D: with e-publishing, you can get a book together far faster than doing it by conventional publishing. And you have more control over the content. And you don’t have to worry so much about length.

E: self publishing avoids a great deal of stress in some areas that compensate well for the extra stresses it also causes. I know there are lots of things yet to do to get more sales, just takes time.

F: I may make it later in paper form, via Createspace perhaps, or even use a more conventional route, I haven’t decided yet. I’d really rather use my time to write another one. But it is a relatively easy if tedious option.

On balance, and I think I share this with most other self-publishers, I am a bit frustrated at a slow start but still very happy and eager to get on with the next one, while pushing a few more buttons to get this one flying. Doing it myself is harder than I thought, but also more fun than I thought. I’d recommend it to anyone.

New book on the future of everyday life: You Tomorrow

My brand new book is called You Tomorrow, and now is available at http://t.co/yPcRwdY . It is all about the future. I started by collecting a lot of the ideas from my blogs and papers over the last few years, but found loads of gaps and filled them in, updated and rewrote a lot of stuff, sorted it, and finally was happy with a contents list for 2 books. Then I started writing them. The one that I just released is about everyday life and for ordinary people in ordinary language and is called You Tomorrow. My next one is for business and will be a full PEEST analysis – politics, economy, environment, society and technology, and is a bit like a long overdue update of Business 2010. If it gets too big, I may split off the technology and environment bits into a third book. It will be much more jargonny, if that’s an acceptable word, but still aimed at intelligent people from pretty much any discipline so will explain terms where I think they need it.
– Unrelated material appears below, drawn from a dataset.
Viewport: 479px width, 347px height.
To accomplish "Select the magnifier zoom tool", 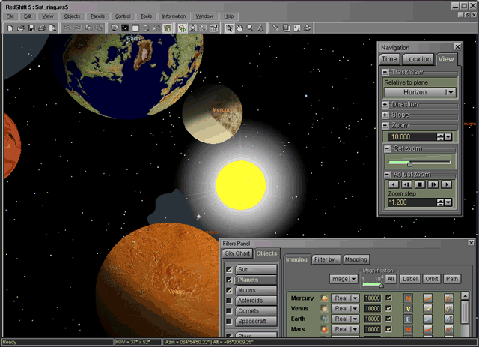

Meanwhile, buy this book about your own normal everyday life. I made it cheap enough to be a casual purchase and easy enough reading for bedtime or the beach. It is £5.74 inc tax and delivery in the UK. It is approximately 86,500 words.

It looks at how technology will change the ways we make kids, the life stages they will go through, from pre-design to electronic immortality. Then it looks at just about every aspect of everyday life, then the ways careers will change, then the sort of stuff we own, and finally the nature of our surroundings, real and virtual. Although aimed at pretty much anyone, it is I think still a useful guide for anyone in strategy or planning.

It is only available so far as an e-book, and a few comments here and there are UK-specific. But USA and German versions will come soon, and if it sells well, I will also issue it on paper, though at a higher price.

I hope you enjoy reading it, while I get on with the next one.